To do |
Copy the entries below word for word.

Data entries |
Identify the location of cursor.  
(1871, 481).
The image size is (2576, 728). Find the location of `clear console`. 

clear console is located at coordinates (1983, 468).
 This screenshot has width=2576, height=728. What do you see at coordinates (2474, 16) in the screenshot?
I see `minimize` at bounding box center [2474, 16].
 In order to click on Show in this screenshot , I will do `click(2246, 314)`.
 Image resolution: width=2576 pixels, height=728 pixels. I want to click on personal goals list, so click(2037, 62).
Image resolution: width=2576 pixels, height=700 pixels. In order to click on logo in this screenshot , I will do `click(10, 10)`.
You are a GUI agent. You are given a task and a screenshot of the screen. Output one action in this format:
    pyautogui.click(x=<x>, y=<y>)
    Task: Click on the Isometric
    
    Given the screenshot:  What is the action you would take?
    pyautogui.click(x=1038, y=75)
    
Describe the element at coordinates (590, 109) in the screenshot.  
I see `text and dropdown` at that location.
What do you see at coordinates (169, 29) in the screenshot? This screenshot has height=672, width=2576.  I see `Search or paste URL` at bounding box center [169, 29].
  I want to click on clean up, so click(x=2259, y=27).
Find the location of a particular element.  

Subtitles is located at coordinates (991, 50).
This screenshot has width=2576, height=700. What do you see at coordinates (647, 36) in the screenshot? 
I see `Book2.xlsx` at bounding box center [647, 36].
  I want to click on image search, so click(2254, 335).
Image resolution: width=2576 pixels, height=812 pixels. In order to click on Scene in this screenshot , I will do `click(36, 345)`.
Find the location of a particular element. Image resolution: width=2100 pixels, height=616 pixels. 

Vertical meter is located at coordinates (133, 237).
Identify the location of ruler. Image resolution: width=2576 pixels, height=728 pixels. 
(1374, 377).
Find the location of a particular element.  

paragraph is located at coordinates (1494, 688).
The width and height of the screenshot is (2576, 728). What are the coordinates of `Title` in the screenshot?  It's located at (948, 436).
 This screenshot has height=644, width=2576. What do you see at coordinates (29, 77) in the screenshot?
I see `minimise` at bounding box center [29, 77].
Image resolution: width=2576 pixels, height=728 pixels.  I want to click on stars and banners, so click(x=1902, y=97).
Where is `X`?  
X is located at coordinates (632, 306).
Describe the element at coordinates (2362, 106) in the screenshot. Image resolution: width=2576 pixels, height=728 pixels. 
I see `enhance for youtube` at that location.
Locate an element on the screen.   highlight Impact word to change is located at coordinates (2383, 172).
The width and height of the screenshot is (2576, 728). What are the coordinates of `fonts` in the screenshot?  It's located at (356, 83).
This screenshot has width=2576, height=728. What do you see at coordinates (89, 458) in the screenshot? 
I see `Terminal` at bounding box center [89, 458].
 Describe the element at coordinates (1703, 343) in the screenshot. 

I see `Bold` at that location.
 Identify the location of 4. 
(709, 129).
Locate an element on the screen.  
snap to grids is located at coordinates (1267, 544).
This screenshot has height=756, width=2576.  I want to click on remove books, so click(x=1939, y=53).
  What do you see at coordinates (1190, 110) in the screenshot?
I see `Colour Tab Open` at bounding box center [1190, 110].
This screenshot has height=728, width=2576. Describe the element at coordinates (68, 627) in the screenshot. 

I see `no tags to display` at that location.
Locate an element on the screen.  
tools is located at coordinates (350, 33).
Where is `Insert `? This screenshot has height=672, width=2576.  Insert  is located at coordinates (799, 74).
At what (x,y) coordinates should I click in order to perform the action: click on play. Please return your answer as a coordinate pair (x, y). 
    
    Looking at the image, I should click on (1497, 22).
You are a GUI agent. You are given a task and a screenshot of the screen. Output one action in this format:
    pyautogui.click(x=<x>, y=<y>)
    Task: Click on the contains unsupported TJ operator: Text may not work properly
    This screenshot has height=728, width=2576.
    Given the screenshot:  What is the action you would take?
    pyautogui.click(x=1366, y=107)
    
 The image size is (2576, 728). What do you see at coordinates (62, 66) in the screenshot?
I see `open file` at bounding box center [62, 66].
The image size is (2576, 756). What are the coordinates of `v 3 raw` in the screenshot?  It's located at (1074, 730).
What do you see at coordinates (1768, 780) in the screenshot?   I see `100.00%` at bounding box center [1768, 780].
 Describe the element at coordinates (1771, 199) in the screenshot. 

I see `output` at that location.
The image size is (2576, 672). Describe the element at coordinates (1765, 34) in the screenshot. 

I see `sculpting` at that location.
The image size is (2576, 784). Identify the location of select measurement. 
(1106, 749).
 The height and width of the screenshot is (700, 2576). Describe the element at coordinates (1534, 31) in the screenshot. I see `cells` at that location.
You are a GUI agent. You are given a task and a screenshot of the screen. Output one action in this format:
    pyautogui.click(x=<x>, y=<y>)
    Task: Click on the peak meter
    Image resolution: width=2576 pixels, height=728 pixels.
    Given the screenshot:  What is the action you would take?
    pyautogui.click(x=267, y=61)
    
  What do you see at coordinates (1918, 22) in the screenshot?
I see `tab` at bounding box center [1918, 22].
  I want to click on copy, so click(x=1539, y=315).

Solution below |
Identify the location of cursor.  
(1871, 481).
The image size is (2576, 728). Find the location of `clear console`. 

clear console is located at coordinates (1983, 468).
 This screenshot has width=2576, height=728. What do you see at coordinates (2474, 16) in the screenshot?
I see `minimize` at bounding box center [2474, 16].
 In order to click on Show in this screenshot , I will do `click(2246, 314)`.
 Image resolution: width=2576 pixels, height=728 pixels. I want to click on personal goals list, so click(2037, 62).
Image resolution: width=2576 pixels, height=700 pixels. In order to click on logo in this screenshot , I will do `click(10, 10)`.
You are a GUI agent. You are given a task and a screenshot of the screen. Output one action in this format:
    pyautogui.click(x=<x>, y=<y>)
    Task: Click on the Isometric
    
    Given the screenshot:  What is the action you would take?
    pyautogui.click(x=1038, y=75)
    
Describe the element at coordinates (590, 109) in the screenshot.  
I see `text and dropdown` at that location.
What do you see at coordinates (169, 29) in the screenshot? This screenshot has height=672, width=2576.  I see `Search or paste URL` at bounding box center [169, 29].
  I want to click on clean up, so click(x=2259, y=27).
Find the location of a particular element.  

Subtitles is located at coordinates (991, 50).
This screenshot has width=2576, height=700. What do you see at coordinates (647, 36) in the screenshot? 
I see `Book2.xlsx` at bounding box center [647, 36].
  I want to click on image search, so click(2254, 335).
Image resolution: width=2576 pixels, height=812 pixels. In order to click on Scene in this screenshot , I will do `click(36, 345)`.
Find the location of a particular element. Image resolution: width=2100 pixels, height=616 pixels. 

Vertical meter is located at coordinates (133, 237).
Identify the location of ruler. Image resolution: width=2576 pixels, height=728 pixels. 
(1374, 377).
Find the location of a particular element.  

paragraph is located at coordinates (1494, 688).
The width and height of the screenshot is (2576, 728). What are the coordinates of `Title` in the screenshot?  It's located at (948, 436).
 This screenshot has height=644, width=2576. What do you see at coordinates (29, 77) in the screenshot?
I see `minimise` at bounding box center [29, 77].
Image resolution: width=2576 pixels, height=728 pixels.  I want to click on stars and banners, so click(x=1902, y=97).
Where is `X`?  
X is located at coordinates (632, 306).
Describe the element at coordinates (2362, 106) in the screenshot. Image resolution: width=2576 pixels, height=728 pixels. 
I see `enhance for youtube` at that location.
Locate an element on the screen.   highlight Impact word to change is located at coordinates (2383, 172).
The width and height of the screenshot is (2576, 728). What are the coordinates of `fonts` in the screenshot?  It's located at (356, 83).
This screenshot has width=2576, height=728. What do you see at coordinates (89, 458) in the screenshot? 
I see `Terminal` at bounding box center [89, 458].
 Describe the element at coordinates (1703, 343) in the screenshot. 

I see `Bold` at that location.
 Identify the location of 4. 
(709, 129).
Locate an element on the screen.  
snap to grids is located at coordinates (1267, 544).
This screenshot has height=756, width=2576.  I want to click on remove books, so click(x=1939, y=53).
  What do you see at coordinates (1190, 110) in the screenshot?
I see `Colour Tab Open` at bounding box center [1190, 110].
This screenshot has height=728, width=2576. Describe the element at coordinates (68, 627) in the screenshot. 

I see `no tags to display` at that location.
Locate an element on the screen.  
tools is located at coordinates (350, 33).
Where is `Insert `? This screenshot has height=672, width=2576.  Insert  is located at coordinates (799, 74).
At what (x,y) coordinates should I click in order to perform the action: click on play. Please return your answer as a coordinate pair (x, y). 
    
    Looking at the image, I should click on (1497, 22).
You are a GUI agent. You are given a task and a screenshot of the screen. Output one action in this format:
    pyautogui.click(x=<x>, y=<y>)
    Task: Click on the contains unsupported TJ operator: Text may not work properly
    This screenshot has height=728, width=2576.
    Given the screenshot:  What is the action you would take?
    pyautogui.click(x=1366, y=107)
    
 The image size is (2576, 728). What do you see at coordinates (62, 66) in the screenshot?
I see `open file` at bounding box center [62, 66].
The image size is (2576, 756). What are the coordinates of `v 3 raw` in the screenshot?  It's located at (1074, 730).
What do you see at coordinates (1768, 780) in the screenshot?   I see `100.00%` at bounding box center [1768, 780].
 Describe the element at coordinates (1771, 199) in the screenshot. 

I see `output` at that location.
The image size is (2576, 672). Describe the element at coordinates (1765, 34) in the screenshot. 

I see `sculpting` at that location.
The image size is (2576, 784). Identify the location of select measurement. 
(1106, 749).
 The height and width of the screenshot is (700, 2576). Describe the element at coordinates (1534, 31) in the screenshot. I see `cells` at that location.
You are a GUI agent. You are given a task and a screenshot of the screen. Output one action in this format:
    pyautogui.click(x=<x>, y=<y>)
    Task: Click on the peak meter
    Image resolution: width=2576 pixels, height=728 pixels.
    Given the screenshot:  What is the action you would take?
    pyautogui.click(x=267, y=61)
    
  What do you see at coordinates (1918, 22) in the screenshot?
I see `tab` at bounding box center [1918, 22].
  I want to click on copy, so click(x=1539, y=315).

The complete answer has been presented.